The centerpiece of the album is the nearly 10 minute "Analogy" – the track from which the band took their name. It begins as a subtle atmospheric piece with just Pankoff's organ, but gradually fades in to become a full on rocker, bringing to mind The Who a bit. Of the core album's 7 tracks, this is the one that is, perhaps, the most proggy in nature, though it gets there by way of psychedelia. The watery organ work recalls Ray Manzarek's in tone a bit, as on The Doors' "Riders On The Storm." The Doors played extended, arty, pieces like this. In another passage, Thurn's initially delicate guitar lines recall Pink Floyd ("Us And Them" came to mind), before a sweet, but high-toned guitar takes the lead voice, playing in sad, melancholy notes.
They follow this up with the upbeat, energetic "The Year's At The Spring," which made think of something from the early days of Jefferson Airplane, though Neinhaus doesn't sound like Grace Slick exactly, I could easily see Slick singing this way stylistically.
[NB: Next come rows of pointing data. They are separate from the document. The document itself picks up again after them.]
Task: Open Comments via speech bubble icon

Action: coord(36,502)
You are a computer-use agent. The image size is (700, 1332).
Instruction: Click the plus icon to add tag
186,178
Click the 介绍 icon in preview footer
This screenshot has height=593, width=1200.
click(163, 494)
Again, it is a showcase for Thurn, Schoene and Pankoff, but mostly Thurn, as he plays a brassy toned solo, leaned into a distinctively Hammond organ solo from Pankoff. Haven't mentioned drummer Nienhaus much, but his performance is solid throughout, keeping everything moving along. Nienhaus's story has a tragic ending, as he committed suicide in 1984 while he was in the end stages of his fight against AIDS.
The other thought that came to me as I was listening to Analogy was anachronistic as I thought of The Red Masque during the dark, gloomy, and some times funereal, "Dark Reflections" as well during the equally dark and gloomy "Pan-Am Flight 249" -- whether this song is in response to some specific incident around the time, I don't know. I did "Google" it, but found only references to the track in the tracklisting of various reviews of this album. This comparison was not just in the vocals of Jutta Neinhaus, which are richly ethereal and lilting, but rather in the whole vibe of each piece.
Another of the album's highlights is "Weeping May Endure" which, aside from some brief lilting vocals from Nienhaus, is an instrumental with Thurn's guitars leading the way. Here, too, Pankoff's organ gets a moment in the spotlight.
Once you "get past" finding some of vocals "flower child" like -- but pleasant to the ear -- and so very much of the 70s, you realize that the band combined all their respective talents to create a solidly good album. Produced by Aldo Pagani, who permitted the band only two recording days (all he was willing to invest), the album seems far from hurried or rushed. It's easy to see why this gem in it's original vinyl version is a sought-after item, potentially fetching US$1500.